Proposition: Suppose that $f: \mathbb{R} \to \mathbb{R}$ is a $C^\infty$ function with $f(0)=0$. Then, the function $g : \mathbb{R} \to \mathbb{R}$ defined by (3) above is also $C^\infty$.

Proof: Observe that another formula for $g$ is $$g(x) = \int_0^1 f'(xt) \ dt \tag{4}.$$ Since $(x,t) \mapsto f'(xt)$ is a $C^\infty$ function of two variables, we are done by the general fact that, if $H : \mathbb{R}^2 \to \mathbb{R}$ is a $C^\infty$ function of two variables, then $h(x) = \int_0^1 H(x,t) \ dt$ defines a $C^\infty$ function of one variable. The latter can be proven one derivative at a time; check that $h'$ exists and is given by $h'(x) = \int_0^1 \frac{\partial H}{\partial x} (x,t)\ dt$ by justifying the interchange of differentiation and integration there.

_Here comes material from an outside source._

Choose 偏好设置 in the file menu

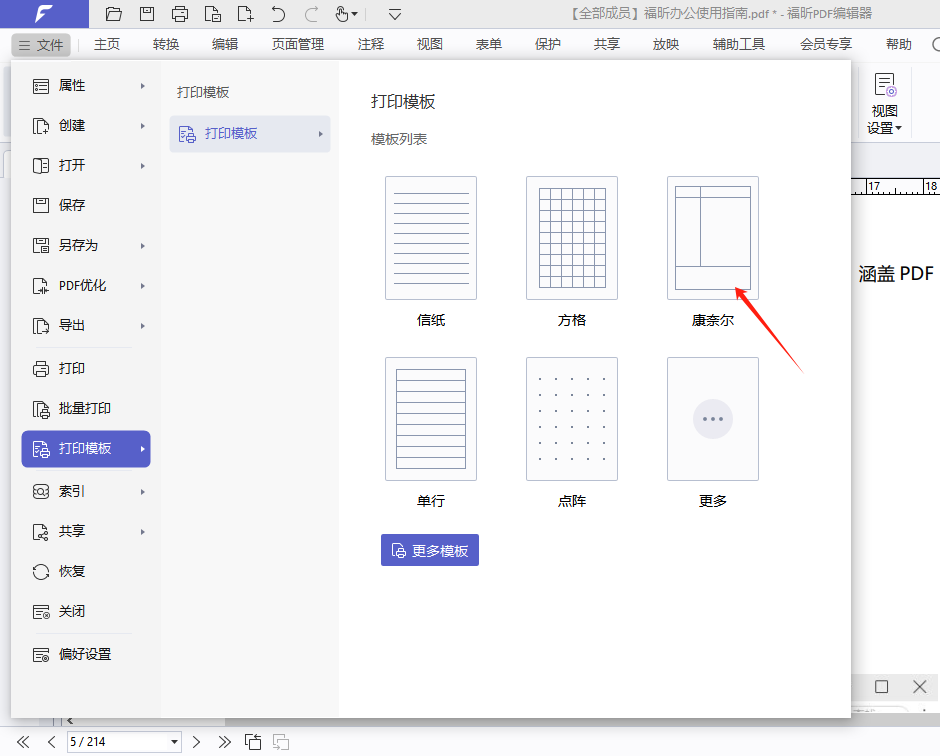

The case of multivariable smooth functions proceeds along similar lines, the only difference being that there is more than one reasonable choice for a path from the origin to a given point along which to do the integral. You can find the full argument in most references on smooth manifolds close by to the definition of "tangent spaces", at least in references which make use of the "tangent vectors are derivations" approach to things.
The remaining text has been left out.